Para implementar as novas regras, a direção do HNGV está a coordenar com os chefes das unidades hospitalares, funcionários e profissionais da saúde de forma a controlarem os visitantes. Os agentes da Polícia Nacional de Timor-Leste (PNTL) e os seguranças do hospital já receberam orientações para expulsarem as pessoas do HNGV, em caso de descumprimento das novas regras.
Um segurança do HNGV que prefere não revelar a identidade por medo de represálias, afirmou que ele e os colegas estão a par das instruções e vão controlar os visitantes.
O que dizem os cidadãos
Um visitante no HNGV, Norberto da Cruz, 60 anos, concorda com as novas regras. “Mesmo que algumas pessoas publiquem fotografias e vídeos com o objetivo de informar, se os pacientes não se sentem confortáveis e não autorizam, é preciso criar regras para proteger a sua privacidade”, disse.
Relativamente à proibição de utilizar óculos escuros, considera que o acessório é importante para proteger os olhos e “não faz sentido esta proibição. É uma questão de saúde”, defendeu.
Para Maria de Jesus, 25 anos, estudante da Universidade Nacional de Timor Lorosa´e (UNTL), a partilha de imagens do HNGV nas redes sociais sobre pacientes, na maioria dos casos acontece com o intuito de se identificar algum familiar de determinado paciente, “porque, muitas vezes, chegam ao hospital acidentados sem familiares”.
A estudante pede à direção do HNGV que esclareça a norma que proíbe o uso de óculos escuros, porque, a seu ver, trata-se de discriminação. “Qualquer pessoa deve ser livre de usar óculos. O HNGV não pode proibir”, destacou.

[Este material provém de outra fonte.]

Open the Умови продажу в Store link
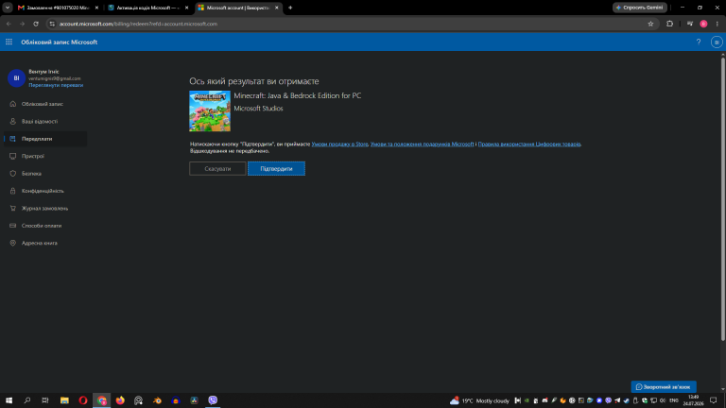 (x=340, y=144)
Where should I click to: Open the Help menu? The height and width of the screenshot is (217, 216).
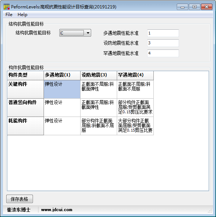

O jurista Armindo Moniz afirmou que esta circular surge no seguimento da insatisfação por parte de muitos pacientes. “Muitos utentes, descontentes com o atendimento dos profissionais de saúde, querem gravar o que se passa para terem provas do mau serviço. Por isso é que foram criadas estas regras. Não é para proteger a privacidade dos pacientes”, argumentou.
“Há muitos casos de irregularidades entre pacientes e pessoal de saúde e os cidadãos têm o direito de se defender, para isso, precisam de fotos e vídeos. Sem estas provas, é difícil acusar os profissionais de saúde”, sublinhou.
Armindo Moniz observou ainda que as regras devem ser aplicadas a todos, sem exceção. “Temos de tratar todos os cidadãos de forma igual, exceto os invisuais ou indivíduos com problemas de visão e que necessitam obrigatoriamente de usar este acessório”, concluiu.
O que acontece a quem la vai com oculos cor de rosa?